II. SUPPLEMENTAL JURISDICTION
In light of the dismissal of the sole federal claim, the Court may sua sponte decide whether to continue exercising supplemental jurisdiction over Plaintiffs' state claims. 28 U.S.C. § 1367(c). Under 28 U.S.C. § 1367(c)(3), a district court "may decline to exercise supplemental jurisdiction over [state] claim[s]" when "the district court has dismissed all claims over which it has original jurisdiction." "While discretion to decline . . . supplemental jurisdiction over state law claims is triggered by the presence of one of the conditions in § 1367(c), it is informed by the . . . values of economy, convenience, fairness and comity" as delineated by the Supreme Court in United Mine Workers of Am. v. Gibbs, 383 U.S. 715, 726 (1966). Acri v.
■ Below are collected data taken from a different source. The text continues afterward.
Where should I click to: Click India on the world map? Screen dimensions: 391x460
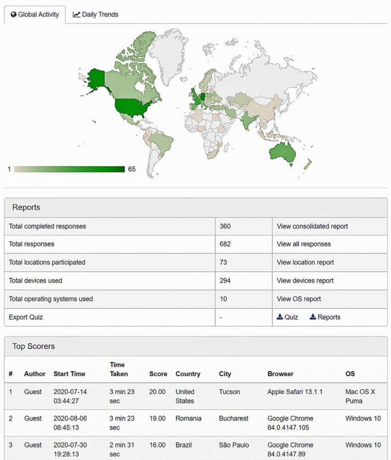[248, 120]
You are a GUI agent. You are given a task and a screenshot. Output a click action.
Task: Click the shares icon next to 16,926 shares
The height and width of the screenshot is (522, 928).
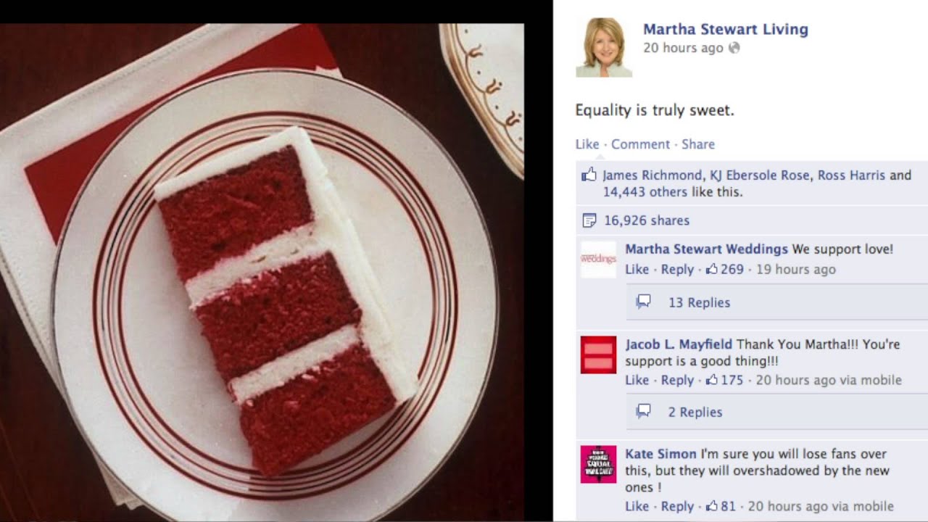(589, 220)
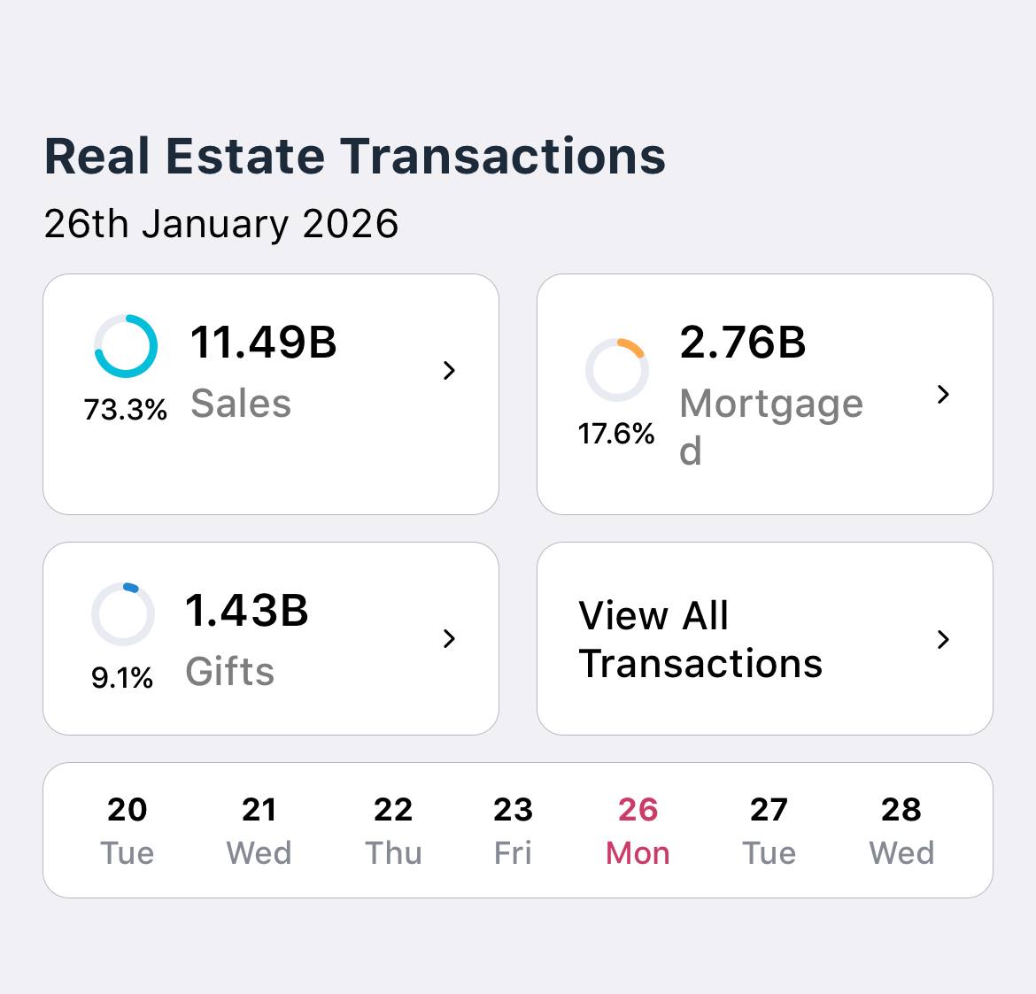Switch to Tuesday the 20th

[127, 829]
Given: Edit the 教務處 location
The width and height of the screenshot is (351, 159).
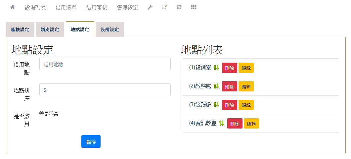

Varian Assocs., Inc., 114 F.3d 999, 1001 (9th Cir. 1997).
Judicial economy does not favor continuing to exercise supplemental jurisdiction, since the court has not considered the state claims. See Otto v. Heckler, 802 F.2d 337, 338 (9th Cir. 1986) ("[T]he district court, of course, has the discretion to determine whether its investment of judicial energy justifies retention of jurisdiction or if it should more properly dismiss the claims without prejudice." (citation omitted)). Nor do the comity and fairness factors weigh in favor of exercising supplemental jurisdiction since "[n]eedless decisions of state law should be avoided both as a matter of comity and to promote justice between the parties, by procuring for them a surer-footed reading of applicable law." Gibbs, 383 U.S. at 726; accord Nishimoto v. Federman-Bachrach & Assocs., 903 F.2d 709, 715 (9th Cir. 1990) ("In a case in which all federal law claims are eliminated before trial, the balance of these factors will generally point toward declining to exercise jurisdiction over the remaining state law claims."). Therefore, Plaintiffs' state claims are dismissed without prejudice under 28 U.S.C. § 1367(c)(3) on the date on which this order is filed.
For the stated reasons, judgment shall be entered on Plaintiffs' Federal Debt Collection Practices Act claim in favor of Defendants, and this action shall be closed.